Il y a des années qu'elle n'avait plus pleuré. Des années que le flot de ses émotions est resté gelé par le chagrin, par le froid de la peau de Chu'a la dernière fois qu'elle l'avait serré dans ses bras. Sa maîtrise de l'eau et au delà, du sang, en avait souffert mais là, au pied du cerisier, elle pleurait sans retenue, une longue écharpe de feu enroulée tout contre elle. Shima, la belle lampade avait elle aussi double raison de se sentir le coeur contrit. Mais sous cette forme de panda roux peu de personne aurait pu deviner qu'il se cachait une nymphe malheureuse.
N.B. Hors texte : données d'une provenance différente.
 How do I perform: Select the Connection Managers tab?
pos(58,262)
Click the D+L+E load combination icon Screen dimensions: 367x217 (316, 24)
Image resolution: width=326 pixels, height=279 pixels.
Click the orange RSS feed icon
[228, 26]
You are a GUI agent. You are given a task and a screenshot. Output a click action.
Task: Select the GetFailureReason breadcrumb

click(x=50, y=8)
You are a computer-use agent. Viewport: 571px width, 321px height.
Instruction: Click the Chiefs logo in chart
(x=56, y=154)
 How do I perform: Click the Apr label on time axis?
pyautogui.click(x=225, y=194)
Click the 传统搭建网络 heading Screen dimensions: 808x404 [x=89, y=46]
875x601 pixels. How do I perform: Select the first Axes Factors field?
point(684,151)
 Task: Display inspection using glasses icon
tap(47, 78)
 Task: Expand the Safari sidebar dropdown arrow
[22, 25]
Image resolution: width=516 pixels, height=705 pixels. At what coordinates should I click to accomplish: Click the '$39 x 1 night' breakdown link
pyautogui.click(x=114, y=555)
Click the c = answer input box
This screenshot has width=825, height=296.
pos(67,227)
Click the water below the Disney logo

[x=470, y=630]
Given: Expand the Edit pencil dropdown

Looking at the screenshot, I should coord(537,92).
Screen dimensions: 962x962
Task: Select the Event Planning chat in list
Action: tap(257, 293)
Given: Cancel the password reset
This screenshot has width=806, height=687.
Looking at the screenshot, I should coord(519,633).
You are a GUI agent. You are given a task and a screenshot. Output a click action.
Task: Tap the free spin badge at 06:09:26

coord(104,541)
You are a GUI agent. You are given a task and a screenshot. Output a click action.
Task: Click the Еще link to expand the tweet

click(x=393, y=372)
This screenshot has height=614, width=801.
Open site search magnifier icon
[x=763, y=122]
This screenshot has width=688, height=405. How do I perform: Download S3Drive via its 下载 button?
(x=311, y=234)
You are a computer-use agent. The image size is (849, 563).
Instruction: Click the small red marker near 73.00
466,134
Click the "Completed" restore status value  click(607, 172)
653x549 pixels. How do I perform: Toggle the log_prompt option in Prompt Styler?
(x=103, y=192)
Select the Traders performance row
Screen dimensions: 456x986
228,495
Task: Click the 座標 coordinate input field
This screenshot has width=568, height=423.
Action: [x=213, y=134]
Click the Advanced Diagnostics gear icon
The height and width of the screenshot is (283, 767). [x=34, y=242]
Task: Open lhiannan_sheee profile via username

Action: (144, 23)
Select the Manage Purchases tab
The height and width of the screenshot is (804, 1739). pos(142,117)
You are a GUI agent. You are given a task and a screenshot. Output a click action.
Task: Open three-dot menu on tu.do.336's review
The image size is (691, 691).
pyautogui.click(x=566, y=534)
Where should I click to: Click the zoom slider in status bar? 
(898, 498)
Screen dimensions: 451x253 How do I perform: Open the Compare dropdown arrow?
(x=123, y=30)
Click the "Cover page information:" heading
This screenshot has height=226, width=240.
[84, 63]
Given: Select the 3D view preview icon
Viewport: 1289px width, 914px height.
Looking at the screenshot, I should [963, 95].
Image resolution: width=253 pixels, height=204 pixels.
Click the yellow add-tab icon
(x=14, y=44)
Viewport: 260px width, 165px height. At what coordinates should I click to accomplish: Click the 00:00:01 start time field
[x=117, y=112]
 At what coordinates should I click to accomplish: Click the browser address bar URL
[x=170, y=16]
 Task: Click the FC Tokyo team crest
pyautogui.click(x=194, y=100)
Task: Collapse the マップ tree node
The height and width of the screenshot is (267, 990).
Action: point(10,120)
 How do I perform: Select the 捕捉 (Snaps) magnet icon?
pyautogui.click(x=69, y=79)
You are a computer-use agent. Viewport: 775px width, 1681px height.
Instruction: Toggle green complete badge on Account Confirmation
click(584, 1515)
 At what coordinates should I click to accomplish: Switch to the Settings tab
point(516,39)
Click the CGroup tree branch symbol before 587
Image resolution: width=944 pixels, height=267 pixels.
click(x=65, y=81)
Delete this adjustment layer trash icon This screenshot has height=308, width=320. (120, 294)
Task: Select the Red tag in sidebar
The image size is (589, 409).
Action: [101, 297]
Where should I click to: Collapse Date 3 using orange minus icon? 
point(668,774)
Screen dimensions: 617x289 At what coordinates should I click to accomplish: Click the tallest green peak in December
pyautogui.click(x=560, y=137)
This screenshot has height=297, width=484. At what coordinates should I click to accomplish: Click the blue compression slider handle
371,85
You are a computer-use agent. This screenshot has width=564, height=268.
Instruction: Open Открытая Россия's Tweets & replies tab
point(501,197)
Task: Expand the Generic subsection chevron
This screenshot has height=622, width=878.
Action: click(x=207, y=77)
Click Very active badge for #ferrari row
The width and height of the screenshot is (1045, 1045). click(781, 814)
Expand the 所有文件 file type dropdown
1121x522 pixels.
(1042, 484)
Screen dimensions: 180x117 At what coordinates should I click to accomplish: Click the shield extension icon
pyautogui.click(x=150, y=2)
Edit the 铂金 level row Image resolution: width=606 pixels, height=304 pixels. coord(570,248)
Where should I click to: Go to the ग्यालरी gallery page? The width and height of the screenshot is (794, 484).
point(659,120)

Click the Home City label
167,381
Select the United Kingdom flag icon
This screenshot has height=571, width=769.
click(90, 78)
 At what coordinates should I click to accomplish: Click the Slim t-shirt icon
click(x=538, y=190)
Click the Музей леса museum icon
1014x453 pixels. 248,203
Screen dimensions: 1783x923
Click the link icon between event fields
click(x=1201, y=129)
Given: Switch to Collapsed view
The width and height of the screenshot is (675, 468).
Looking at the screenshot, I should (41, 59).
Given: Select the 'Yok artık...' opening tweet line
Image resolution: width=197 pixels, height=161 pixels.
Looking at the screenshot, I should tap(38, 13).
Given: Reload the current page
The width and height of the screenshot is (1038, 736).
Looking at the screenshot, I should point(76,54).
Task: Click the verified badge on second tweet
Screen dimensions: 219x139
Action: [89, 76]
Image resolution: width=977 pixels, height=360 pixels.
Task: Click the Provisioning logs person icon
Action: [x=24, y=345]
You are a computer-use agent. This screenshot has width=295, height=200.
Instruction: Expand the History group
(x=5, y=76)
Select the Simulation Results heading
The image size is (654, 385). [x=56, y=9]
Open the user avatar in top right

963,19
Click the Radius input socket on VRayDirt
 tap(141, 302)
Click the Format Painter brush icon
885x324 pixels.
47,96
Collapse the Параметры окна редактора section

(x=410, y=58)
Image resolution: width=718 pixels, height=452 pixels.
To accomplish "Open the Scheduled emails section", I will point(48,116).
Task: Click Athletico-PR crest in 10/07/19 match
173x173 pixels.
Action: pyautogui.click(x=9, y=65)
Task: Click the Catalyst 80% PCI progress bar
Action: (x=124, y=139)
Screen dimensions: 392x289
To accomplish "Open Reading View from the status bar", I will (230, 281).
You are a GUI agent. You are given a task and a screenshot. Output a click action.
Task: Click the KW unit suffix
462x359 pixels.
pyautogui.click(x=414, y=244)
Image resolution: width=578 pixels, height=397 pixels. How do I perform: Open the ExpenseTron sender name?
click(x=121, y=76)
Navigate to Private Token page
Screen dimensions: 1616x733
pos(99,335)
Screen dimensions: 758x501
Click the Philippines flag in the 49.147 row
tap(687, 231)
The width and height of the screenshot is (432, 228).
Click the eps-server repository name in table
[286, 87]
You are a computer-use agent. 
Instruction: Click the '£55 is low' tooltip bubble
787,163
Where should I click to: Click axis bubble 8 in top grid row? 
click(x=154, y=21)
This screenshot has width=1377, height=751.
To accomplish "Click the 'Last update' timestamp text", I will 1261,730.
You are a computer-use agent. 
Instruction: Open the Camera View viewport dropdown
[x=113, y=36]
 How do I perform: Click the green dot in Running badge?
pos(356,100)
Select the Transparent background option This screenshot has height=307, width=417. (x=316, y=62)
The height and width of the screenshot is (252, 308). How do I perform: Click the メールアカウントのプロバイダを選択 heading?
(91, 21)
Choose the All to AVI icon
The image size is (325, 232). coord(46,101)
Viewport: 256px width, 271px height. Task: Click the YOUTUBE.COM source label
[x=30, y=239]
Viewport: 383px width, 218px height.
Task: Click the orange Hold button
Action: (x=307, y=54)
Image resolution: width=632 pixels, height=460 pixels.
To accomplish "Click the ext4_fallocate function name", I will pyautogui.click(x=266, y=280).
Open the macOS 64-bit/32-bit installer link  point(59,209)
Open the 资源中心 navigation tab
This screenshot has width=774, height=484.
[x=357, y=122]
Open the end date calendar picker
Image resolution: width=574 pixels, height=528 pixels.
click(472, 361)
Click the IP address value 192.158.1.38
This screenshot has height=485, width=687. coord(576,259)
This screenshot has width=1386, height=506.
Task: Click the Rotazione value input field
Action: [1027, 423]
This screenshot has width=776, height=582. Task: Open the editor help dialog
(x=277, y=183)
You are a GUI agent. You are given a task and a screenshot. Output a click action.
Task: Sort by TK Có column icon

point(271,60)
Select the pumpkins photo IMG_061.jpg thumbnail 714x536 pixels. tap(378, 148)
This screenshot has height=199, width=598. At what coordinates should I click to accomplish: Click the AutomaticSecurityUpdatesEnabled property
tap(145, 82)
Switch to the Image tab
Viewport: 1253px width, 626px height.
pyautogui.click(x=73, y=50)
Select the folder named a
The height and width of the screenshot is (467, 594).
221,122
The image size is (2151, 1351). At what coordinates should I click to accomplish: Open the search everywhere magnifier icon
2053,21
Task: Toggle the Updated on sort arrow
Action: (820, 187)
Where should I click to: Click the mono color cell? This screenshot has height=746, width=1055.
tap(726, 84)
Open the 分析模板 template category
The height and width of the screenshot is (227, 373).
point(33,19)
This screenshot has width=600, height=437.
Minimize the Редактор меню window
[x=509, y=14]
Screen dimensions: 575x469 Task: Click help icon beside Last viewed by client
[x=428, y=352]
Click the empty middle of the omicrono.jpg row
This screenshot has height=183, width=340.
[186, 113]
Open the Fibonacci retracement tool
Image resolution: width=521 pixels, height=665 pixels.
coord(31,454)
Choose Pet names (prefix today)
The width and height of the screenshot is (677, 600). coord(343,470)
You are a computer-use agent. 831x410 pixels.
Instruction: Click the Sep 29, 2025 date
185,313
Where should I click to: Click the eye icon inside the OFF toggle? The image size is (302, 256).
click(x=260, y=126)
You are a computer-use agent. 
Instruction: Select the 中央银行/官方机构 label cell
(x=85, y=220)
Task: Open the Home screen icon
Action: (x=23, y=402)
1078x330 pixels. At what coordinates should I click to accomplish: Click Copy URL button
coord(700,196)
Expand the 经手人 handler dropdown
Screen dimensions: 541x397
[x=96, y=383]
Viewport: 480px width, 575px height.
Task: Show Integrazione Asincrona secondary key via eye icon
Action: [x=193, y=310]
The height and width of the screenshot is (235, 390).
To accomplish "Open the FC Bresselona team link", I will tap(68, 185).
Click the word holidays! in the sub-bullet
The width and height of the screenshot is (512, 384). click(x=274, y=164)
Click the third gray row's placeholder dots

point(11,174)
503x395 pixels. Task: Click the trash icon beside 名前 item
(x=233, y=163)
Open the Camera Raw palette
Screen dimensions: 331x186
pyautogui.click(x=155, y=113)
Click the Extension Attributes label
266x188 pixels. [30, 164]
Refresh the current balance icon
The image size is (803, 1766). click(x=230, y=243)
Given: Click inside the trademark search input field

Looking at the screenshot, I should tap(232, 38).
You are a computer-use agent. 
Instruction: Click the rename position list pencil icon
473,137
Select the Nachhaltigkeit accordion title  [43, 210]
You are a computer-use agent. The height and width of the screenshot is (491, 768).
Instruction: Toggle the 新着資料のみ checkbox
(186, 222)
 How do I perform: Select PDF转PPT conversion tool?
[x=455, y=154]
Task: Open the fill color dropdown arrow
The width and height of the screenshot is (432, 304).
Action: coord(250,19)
Les doigts graciles de Huyana se perdirent dans son pelage, la caressant comme Zenshou avait pu le faire lui aussi. Elle la mordrait sans doute... par habitude mais sans doute pas comme avant, par jalousie. Elles avaient toutes les deux perdu un ami et un amour. Huyana ne s'en rendait pas vraiment compte, elle ne constatait que l'absence douloureuse. Et au delà de ça, elle avait l'esprit à la vengeance plus qu'à l'amour.
Un brin de vent vint les tirer de leur quiétude mélancolique amenant avec lui les feuillets d'un cours qui venaient de s'échapper des mains de leur propriétaire. Huyana décolla les feuilles qui étaient venues se plaquer sur son t-shirt, relevant les yeux...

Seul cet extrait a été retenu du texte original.